Task instructions: Return every line of the material below that contains the word "should".

-- start Excerpted records --

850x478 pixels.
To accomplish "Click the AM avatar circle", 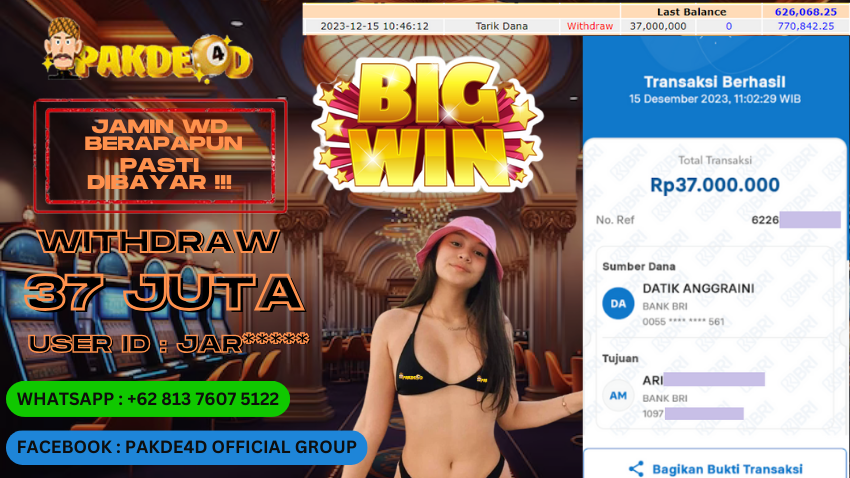I will point(618,396).
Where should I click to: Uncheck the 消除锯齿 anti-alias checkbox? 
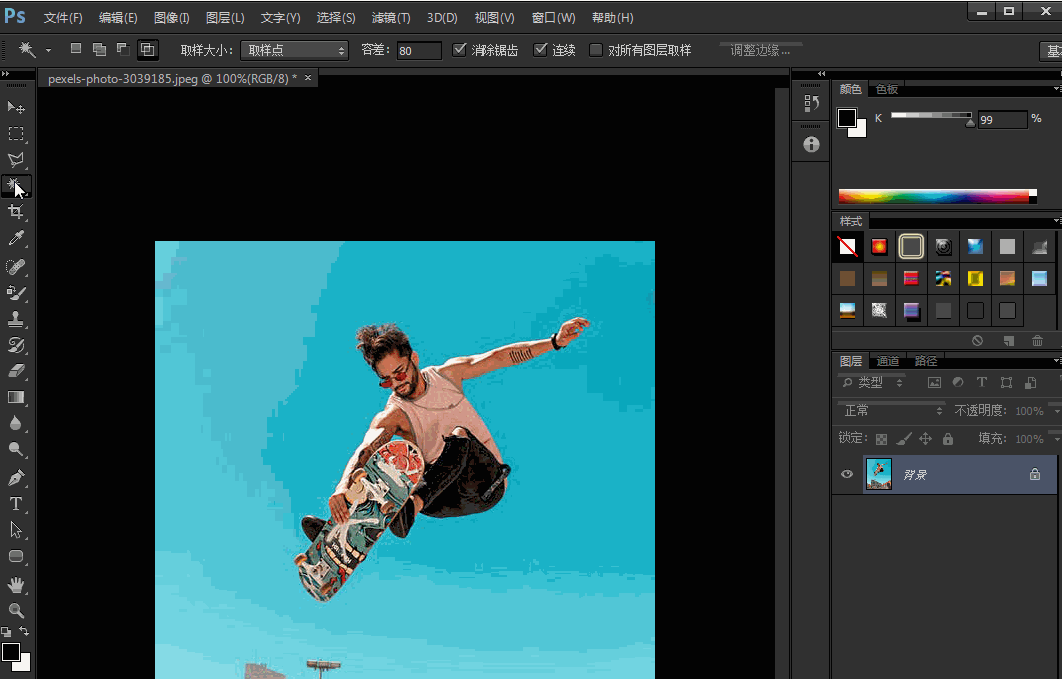[460, 50]
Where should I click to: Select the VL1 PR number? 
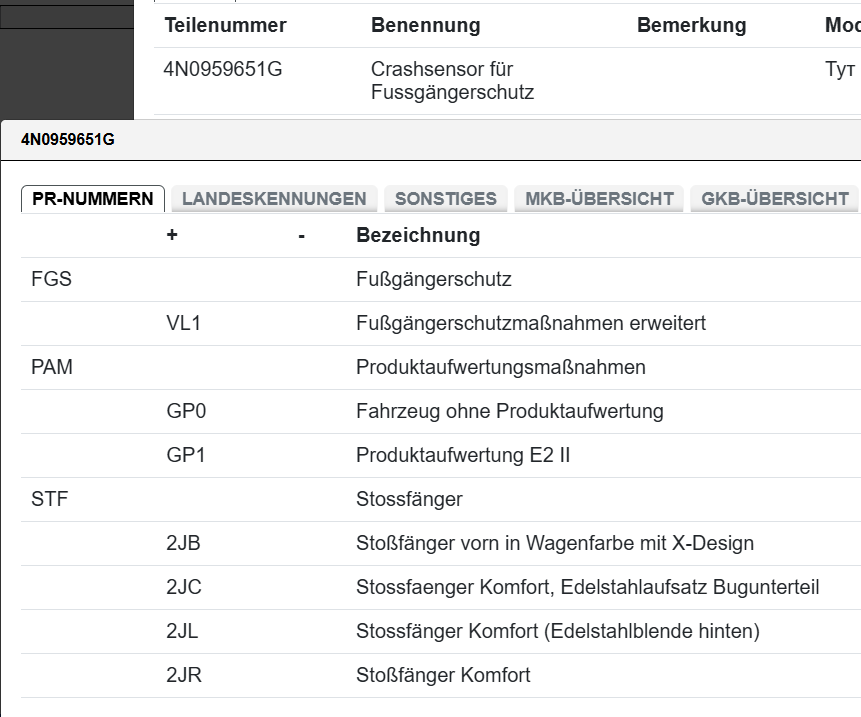[185, 324]
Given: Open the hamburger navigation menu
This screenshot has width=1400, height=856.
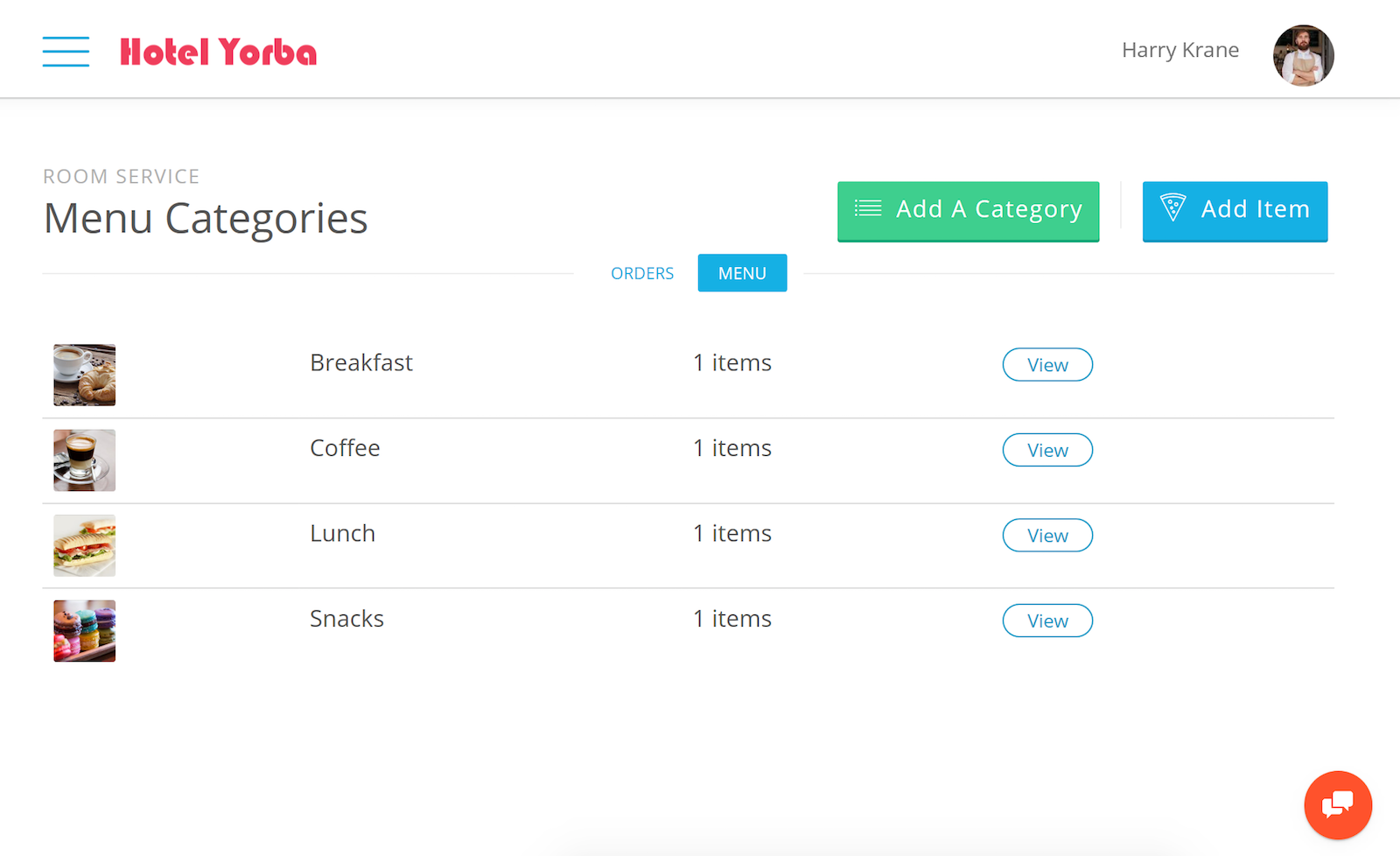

-- end Excerpted records --

Exercise solution:
Where should I click to: Uncheck the 消除锯齿 anti-alias checkbox? 
Where should I click to: Select the VL1 PR number? 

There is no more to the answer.